A consideração dessas personalidades que ficaram entre nações e culturas nem sempre tem sido justa de ambos os lados. Do lado brasileiro, não despertaram suficientemente interesse ou mesmo foram desvalorizados por parte da historiografia nacionalista do século XX.


Do lado italiano, distantes da terra natal, caíram no esquecimento, e a ausência de fontes dificultam reconhecimentos de obras e do alcance de suas atuações.


Somente uma modificação de perspectivas através de uma orientação dirigida a processos em relações internacionais pode fazer jus a essas personalidades, esclarecer desenvolvimentos transpassadores de fronteiras, o que se torna particularmente necessário em presente marcado pela globalização.

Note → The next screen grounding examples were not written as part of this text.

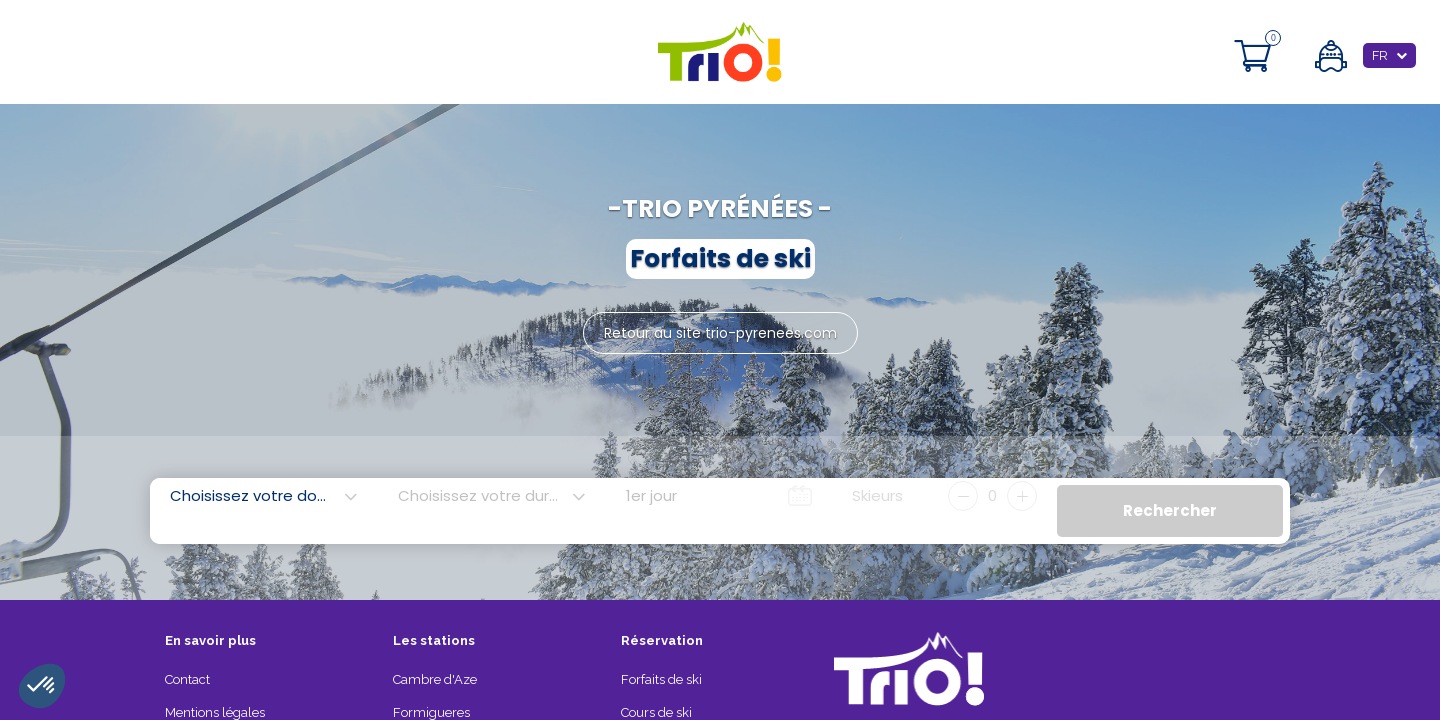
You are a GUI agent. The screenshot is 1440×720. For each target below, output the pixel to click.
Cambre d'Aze (435, 679)
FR (1380, 55)
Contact (187, 679)
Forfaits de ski (661, 679)
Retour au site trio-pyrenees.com (720, 333)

Não se trata, no caso do Brasil, de simples interesse ilustrativo de conhecimento da ação de estrangeiros na vida musical no tempo do Império, ou mesmo da história da recepção de obras e estilos. São os efeitos a longo prazo na formação de brasileiros exercidos por essas personalidades napolitanas e a dinâmica que desencadearam na formação de professores de professores, transmitindo técnicas, concepções e repertórios que se colocam no centro das atenções.


Várias personalidades itálicas que vieram ou que permaneceram no Brasil que tinha uma Imperatriz de origem napolitana desenvolveram intensas atividades de ensino, sendo a êles confiadas filhas de famílias de círculos influentes da sociedade - como A. Arnaud - ou que ocuparam cátedras no Conservatório Imperial de Música, como a de canto por Arcângelo Fiorito (1813-1887). (Veja)

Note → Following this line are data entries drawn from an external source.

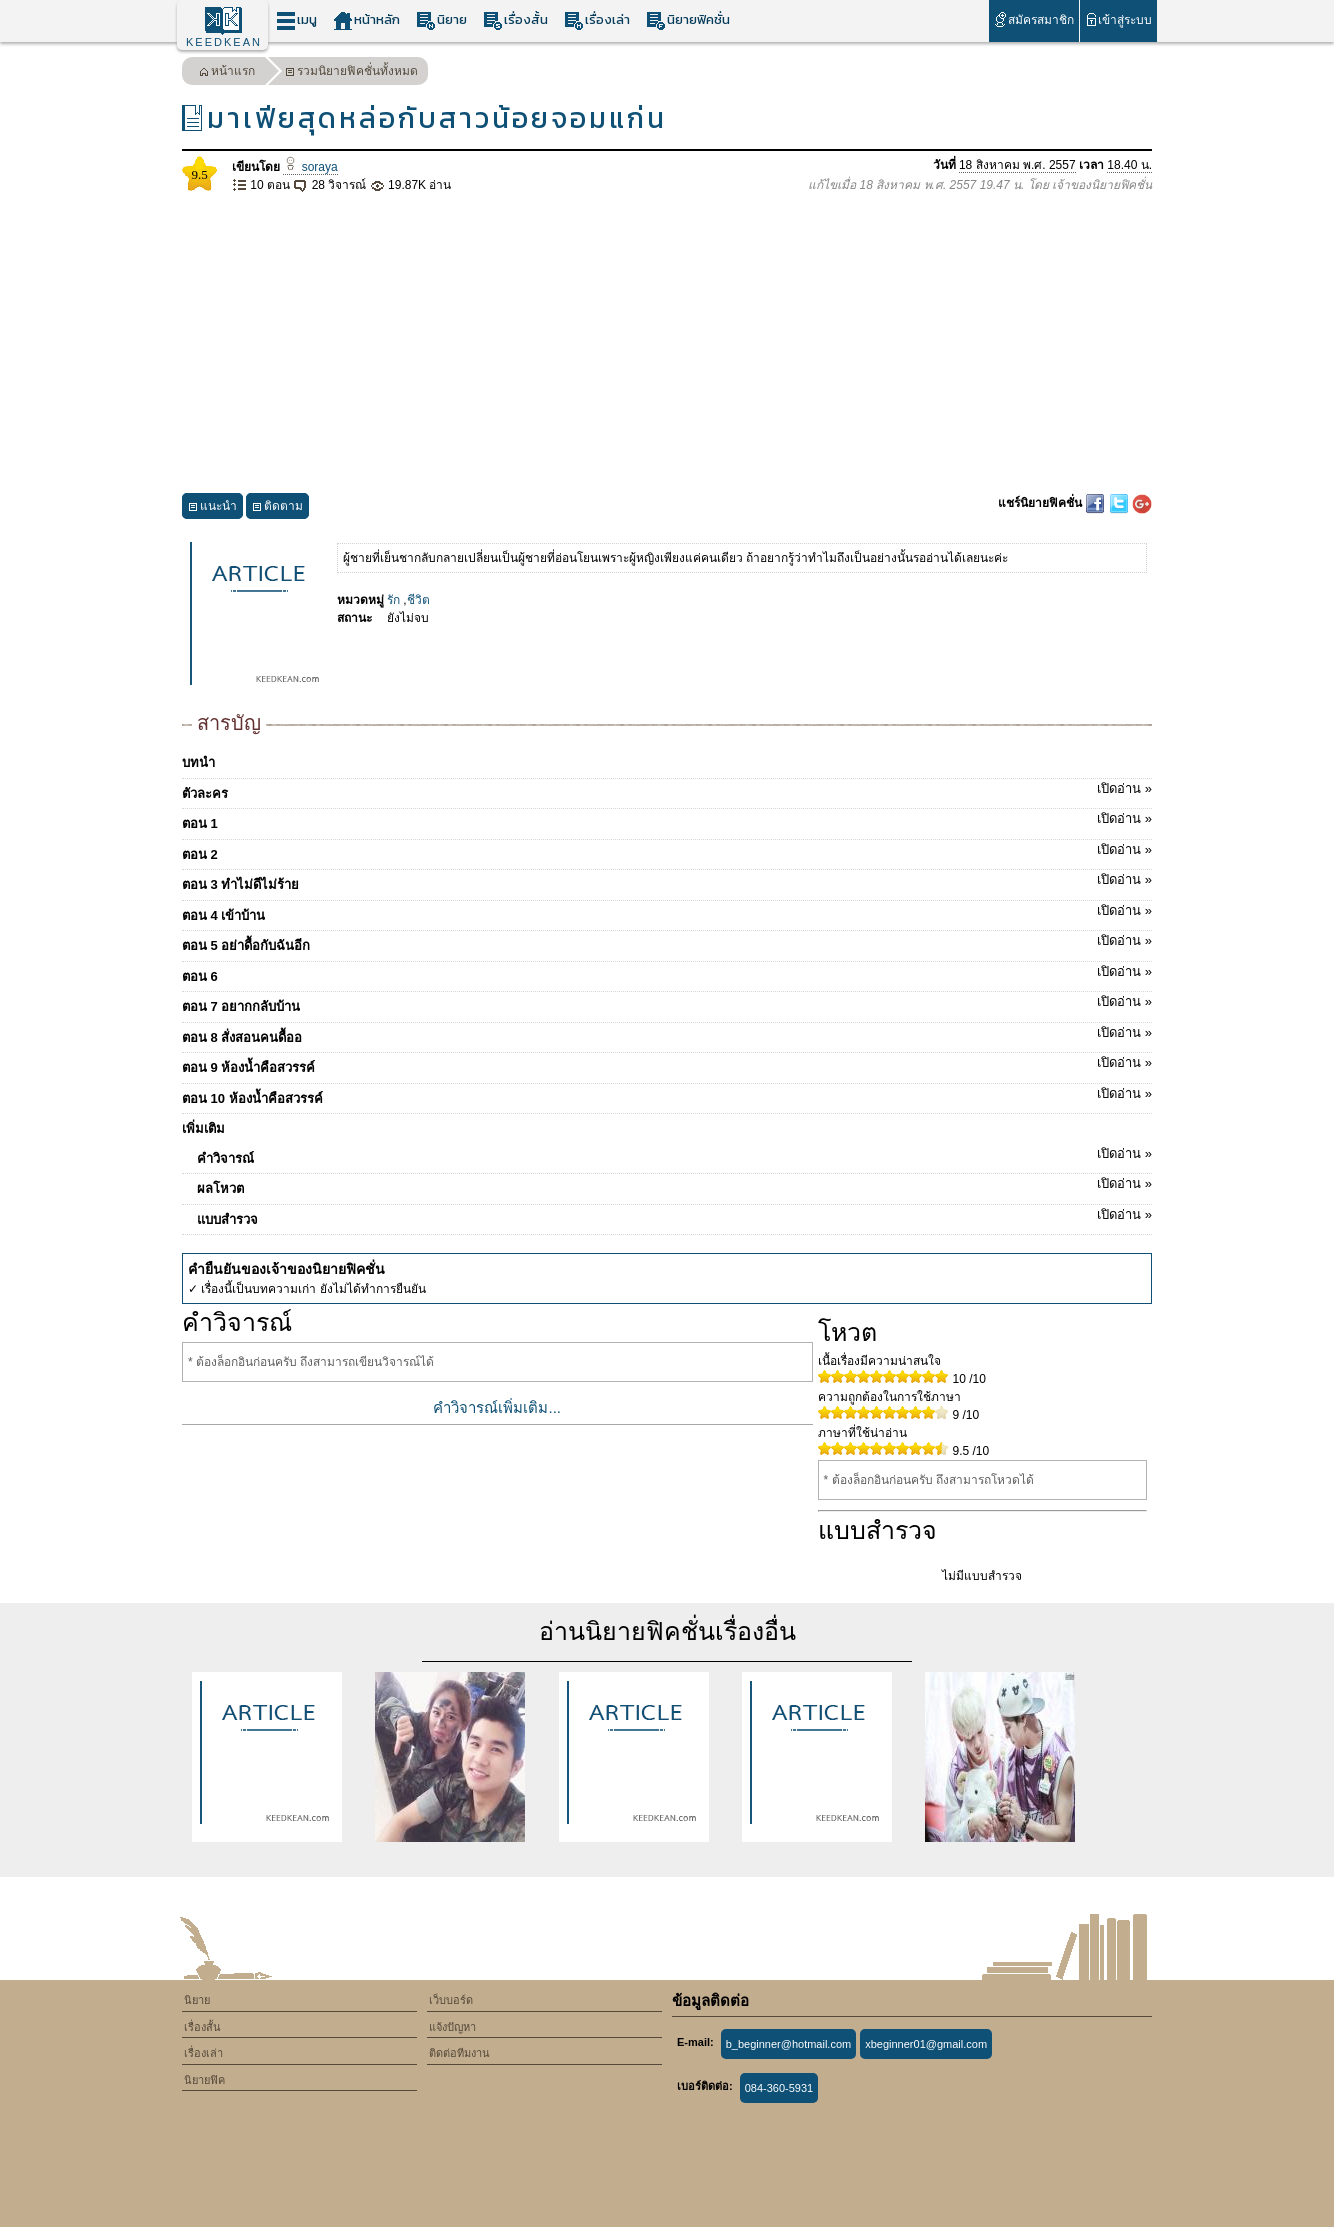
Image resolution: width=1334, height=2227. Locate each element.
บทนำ (198, 762)
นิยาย (441, 20)
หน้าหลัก (366, 20)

Elos entre Lucca - cidade da música - e o Brasil


O principal vulto dessa plêiade de professores italianos na capital do Império - Gioacchino Giannini (1817-1860) - que assumiu a cátedra de maior responsabilidade teórica do Conservatório - a de Regras de Acompanhar, Órgão e Contraponto - nela formando compositores que marcaram a história da música no Brasil, dirige a atenção a um outro complexo de questões interno-italiano e à sua irradiação no Brasil. (Veja)


Trata-se daquele da ação de personalidades, que embora inseridoa em corrente de formação musical que leva a Nápoles, passaram a agir em outras regiões, em particular no pequeno ducado dos Bourbons criado à época da Restauração.


O movimento restaurativo teve dimensões muito mais amplas e profundas do que aquelas da mudança de instituições e de poder. Como sugere o fato de Giannini ter escrito uma composição para a ode a "5 maggio" de Alessandro Manzoni (1785-1873), essas dimensões se manifestaram nas preocupações filosóficas de fundamentação cristã despertadas pela morte de Napoleão e pela temporariedade das glórias deste mundo.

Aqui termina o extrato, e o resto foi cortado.